## What the task requires
Reproduce only what runs from the line containing "Image resolution: width=394" to the line containing "the Custom time" in the records below, inclusive. Keep it exact, and keep the pictures out.

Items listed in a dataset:
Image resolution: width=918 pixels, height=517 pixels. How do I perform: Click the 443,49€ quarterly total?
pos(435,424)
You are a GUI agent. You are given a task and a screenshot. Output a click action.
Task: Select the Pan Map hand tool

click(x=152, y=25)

...

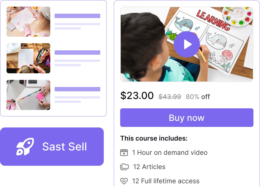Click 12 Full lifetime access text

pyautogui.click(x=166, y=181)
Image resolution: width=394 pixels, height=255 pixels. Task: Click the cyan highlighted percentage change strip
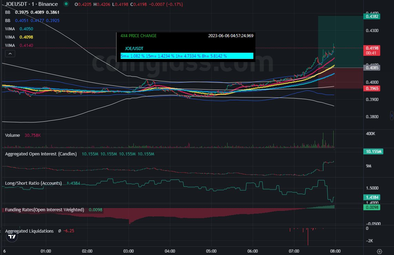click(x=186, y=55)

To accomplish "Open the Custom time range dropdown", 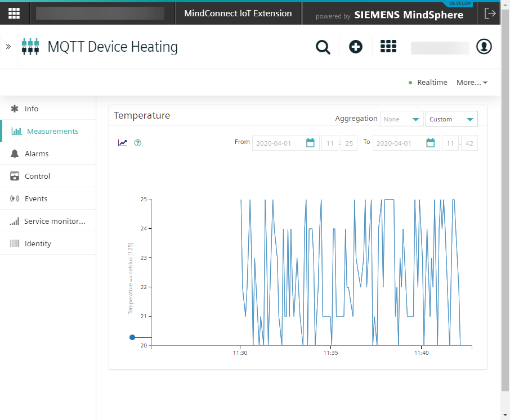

## Result of the task
Image resolution: width=394 pixels, height=255 pixels. Task: Click the cyan highlighted percentage change strip
click(x=186, y=55)

To accomplish "Open the Custom time range dropdown", 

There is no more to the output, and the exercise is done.